In the univariate analysis of gender and 30-day mortality, women were 85% more likely to die than men (OR 1.85, 95% CI 1.55 to 2.22). We then developed models in hierarchical order, which we further adjusted for: 1) age, 2) comorbid conditions, 3) surgical factors and surgical year, and 4) BSA (Table 2).The comorbid conditions included acute coronary syndrome, heart failure, diabetes, stroke, renal disease, pulmonary hypertension, prior cardiac surgery, ejection fraction, urgency status, and number of diseased vessels. The surgical factors included cross-clamp time, off pump indicator, and number of bypasses and arterial graft used. As shown in Table 2, even after adjustment for age, comorbid conditions, and surgical factors, women were still at increased risk compared with men (OR 1.42, 95% CI 1.15 to 1.75). However, after further adjustment for BSA the gender difference was no longer statistically significant. In summary, age adjustment alone accounted for a 21% reduction in risk. Surgical factors and surgical year contributed an additional 24% risk reduction after adjusting for age and comorbid conditions, whereas the addition of BSA resulted in a further risk reduction of 16%. The odds ratio plot for the adjusted model without BSA, model #4 in Table 2, is shown in Figure 3.
The adjusted odds ratio for 30-day mortality by year for women versus men (Fig. 4)illustrates the decline in gender differences after adjustment with model #4. Although year of surgery was significantly associated with 30-day mortality (Fig. 3), the test for interaction between gender and year of surgery did not reach statistical significance (p = 0.16).
We also examined BSA, considered a surrogate for vessel size.
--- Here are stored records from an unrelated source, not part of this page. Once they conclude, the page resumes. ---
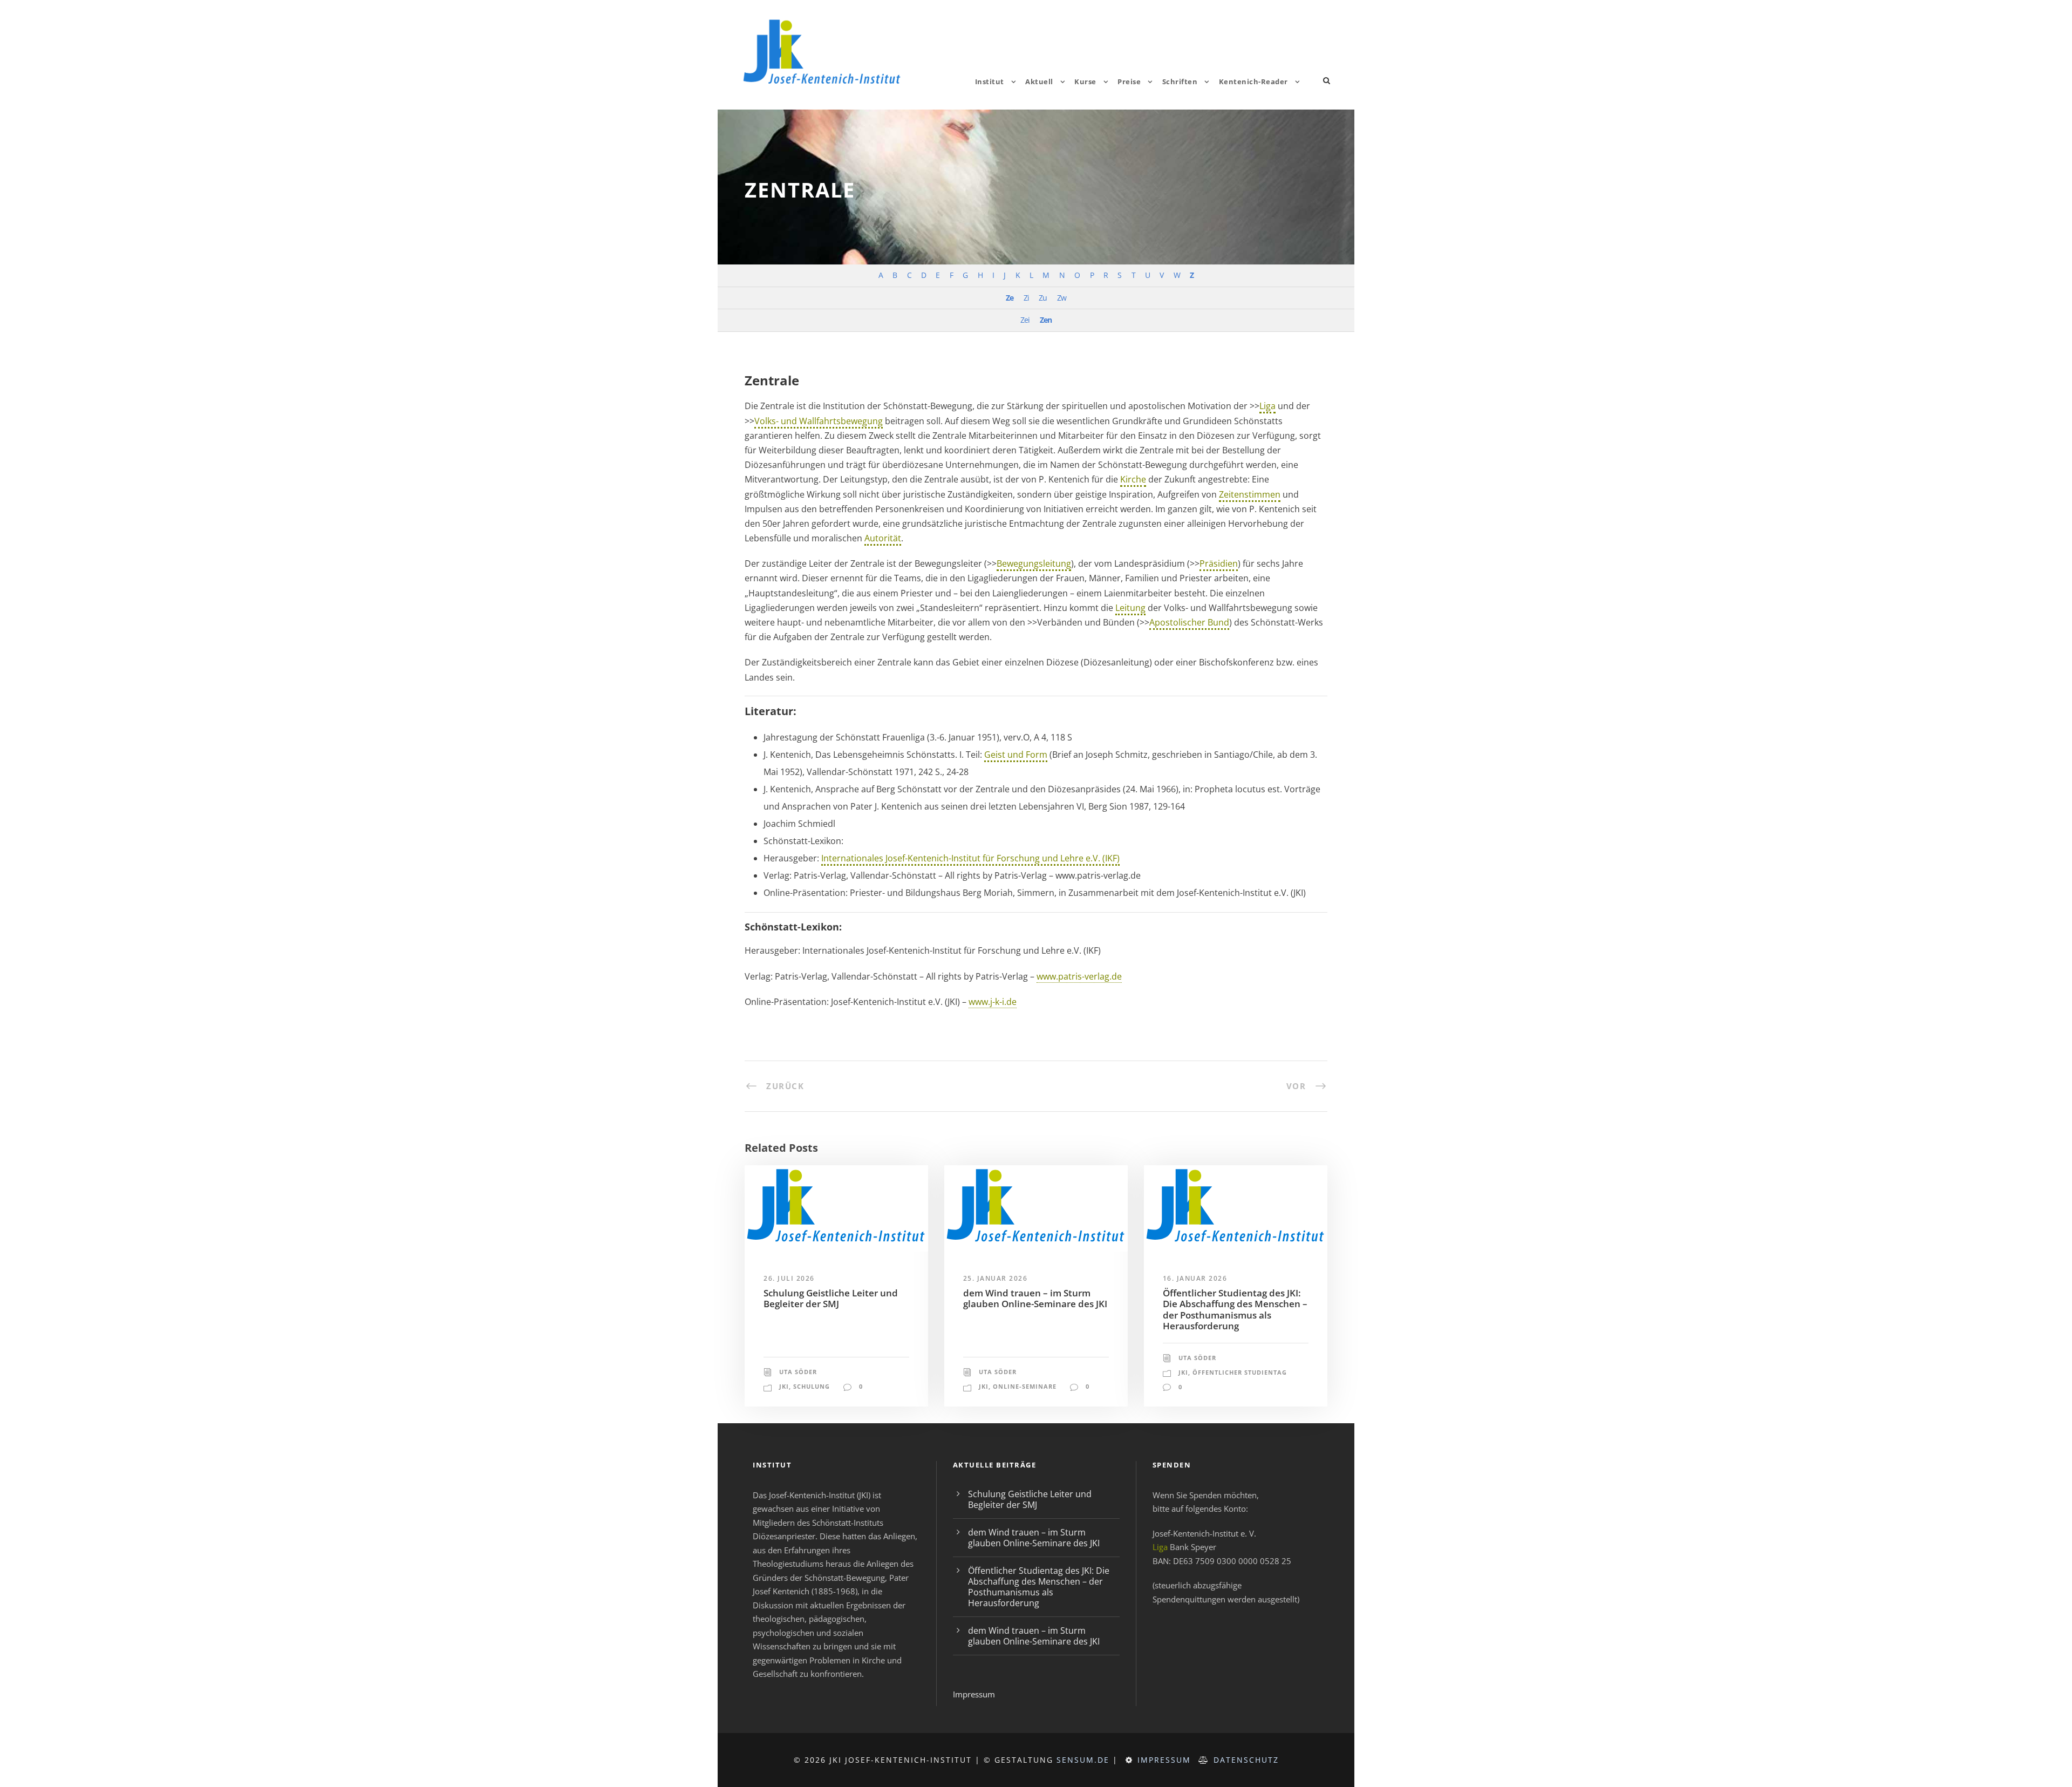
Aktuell (1039, 81)
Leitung (1130, 608)
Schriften (1180, 81)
Small BSA was univariately associated with higher 30-day mortality overall and also when stratified by gender (Fig. 5).However, the association no longer was statistically significance after adjustment for gender and comorbidities, nor was there an interaction between gender and BSA on 30-day mortality (p = 0.67). Nevertheless, when BSA was forced into the adjusted model, it attenuated the association between gender and 30-day mortality (OR 1.26, 95% CI 0.96 to 1.64).
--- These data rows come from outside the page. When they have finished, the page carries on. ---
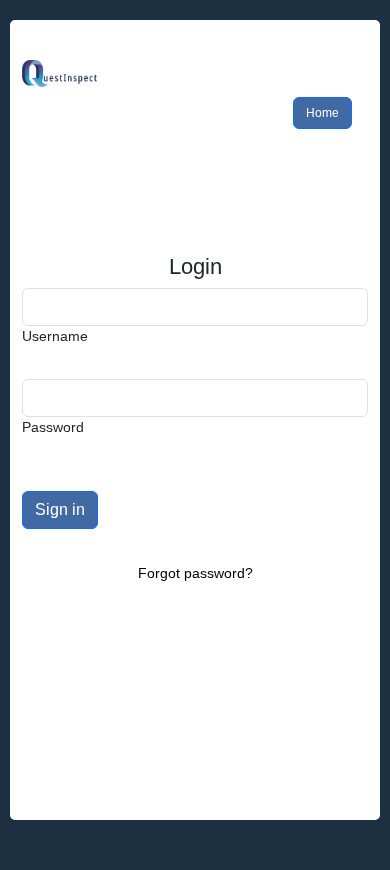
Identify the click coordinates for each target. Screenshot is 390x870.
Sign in (60, 509)
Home (322, 113)
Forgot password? (195, 573)
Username (55, 336)
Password (53, 427)
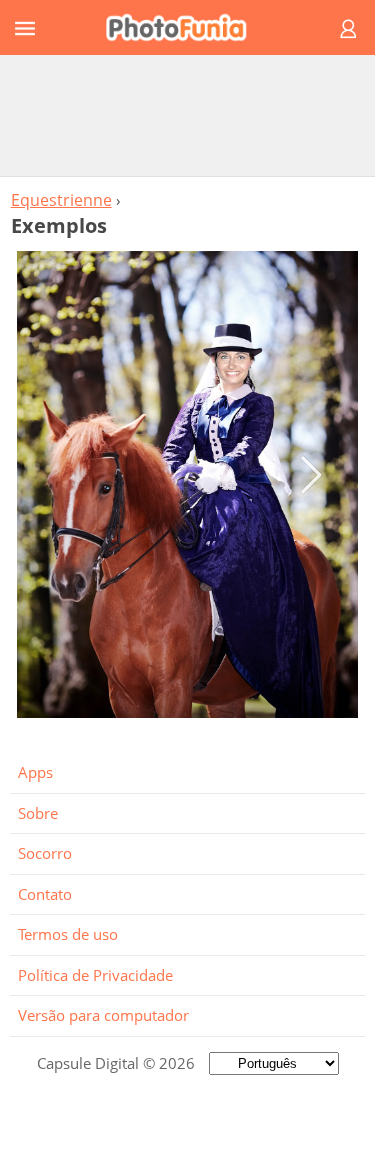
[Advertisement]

To determine whether there were any significant differential changes over time that might explain the steeper decline in mortality in women, we examined several factors for gender differences by surgical year. As shown in Table 3,the gender difference in comorbid conditions did not change over the 14-year time frame, with the exception of BSA, prior cardiac surgery, and renal disease. The gender difference in the number of bypass grafts also did not change over time (p for interaction = 0.31), with women receiving fewer grafts irrespective of extent of coronary disease (Fig. 6).However, the gender difference in use of arterial grafts changed significantly over time, showing that although women were consistently less likely to receive an arterial graft compared with men, the rate of increase in the use of arterial grafts was greater in women than in men over time (Table 3). Of note, the lower use of arterial grafts in women was independent of the number of diseased vessels (Table 1).
In a population-based study of all adults undergoing isolated CABG in the province of British Columbia, 30-day mortality improved significantly between 1991 and 2004, declining from 3.1% to 1.9% (p < 0.001). The mortality rate in women decreased from 5.6% to 1.9% over this time period, but despite this improvement, women were 42% more likely overall to die within 30 days of CABG compared with men. However, after adjustment for BSA, the gender difference was no longer significant (OR 1.26, 95% CI 0.96 to 1.64).
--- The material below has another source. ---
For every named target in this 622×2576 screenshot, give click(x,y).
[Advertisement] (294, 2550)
The decline in mortality overall, but especially in women, is noteworthy. The Northern New England group reported similar results after reviewing their data between 1987 and 1997. In the New England study cohort, the absolute decline in the adjusted mortality rate was 3.1% in women compared with 1.5% in men (14). A recent review of CABG in 8 Canadian provinces, using administrative data, also reported significant declines in overall operative mortality, from 3.1% in 1992/1993 to 2.1% in 2000/2001 (2). This study also reported that female gender was associated with a higher risk of in-hospital mortality compared with men between 1992/1993 and 2000/2001, even after adjustment of differences in baseline characteristics.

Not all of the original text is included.